Blessed with a keen sense of voyeuristic pop fetish — the kind that made reality TV and PostSecret books hugely popular — and a silly, post-modern sense of humor, local performer Zachary Hines has taken on the role of a wayward priest, soliciting private anonymous confessions and sharing them with the public in Confessions, a Cabaret, a new variety show at freeFall this Friday.

You might recognize the slender, baby-faced performer as half of the Best of the Bay-winning cabaret duo Coco and Homo. Hines’ latest endeavor, funded by a Hampton Arts Management’s Think Small to Thing Big microgrant (thinksmalltothinkbig.org), brings him to freeFall Theatre’s stage this Friday, where he will serenade the audience and enlist them in embarrassingly fun revelations and silly games. The focus this time, though, is on the music. His repertoire includes favorites from storytellers and pop divas like Kurt Weill, David Bowie, Leonard Cohen, Nina Simone and Madonna — backed by members of the local band No Loves and an amazing busker-drummer named Michael Alaska, who wows subway commuters with a forearm-balancing drumstick trick.

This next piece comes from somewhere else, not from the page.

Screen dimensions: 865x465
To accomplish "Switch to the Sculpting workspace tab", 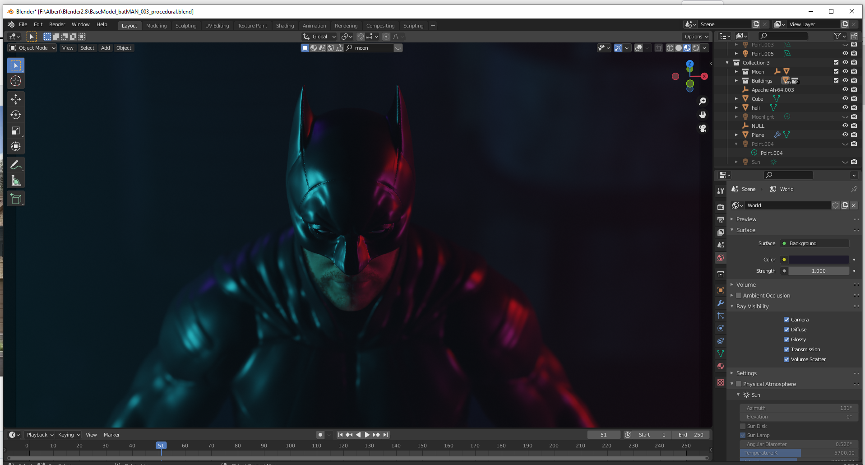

In addition, phoned- and typed-in anonymous confessions that Hines has been collecting at Avant-Guardian.org/confess and 1-855-U-CONFESS will add twisted, funny and thought-provoking counterpoints throughout the evening. Though Hines claims that no murderers creeped him out, he did encounter a theremin player who just goes by the name Alien, but, sadly, Hines didn’t have a spot for Alien on the lineup.

Making it on the stage will be Colleen “Coco” Cherry. The duo will also reunite in a new Coco and Homo show on his 24th birthday on Aug. 24. Before that, Hines plans to tour his Confessions show around central Florida for a spell. The Coco and Homo show brought him a new boyfriend, too — he met his partner of one year, Paul Trusik, playing “Chubby Bunny” during the duo’s holiday show.

“Who knew I’d find love in a onesie!” he said.

Hines is much more than a cutie-pie with a formidable singing voice and indiscernible shtick —“My aunt thought I was a stripper,” he shared during a recent visit to Independent Bar in Tampa. He grew up in the performing arts, raised by parents who nurtured his talent and took him to Broadway shows regularly as a child. Hines moved to Tampa to study at UT, and graduated with a B.A. in Theatre Performance. He grew up near NYC in Lambertville, N.J., across from a town where “Barbra Streisand went antiquing.”

Having studied theater, music and dance training, he went abroad to study in a British American Drama Academy program. While in London, he got his first exposure to true nitty-gritty cabaret, an “unfortunate macabre creature” named David Hoyle. In Gina Vivinetto's recent profile of Hines in Articulate, he described Hoyle as a coked-out but brilliant Judy Garland in drag.

Hines says he loves cabaret because he can incorporate the ADD elements of current entertainment and a more organic form of performance in one show. “It’s comedy burnt around the edges.”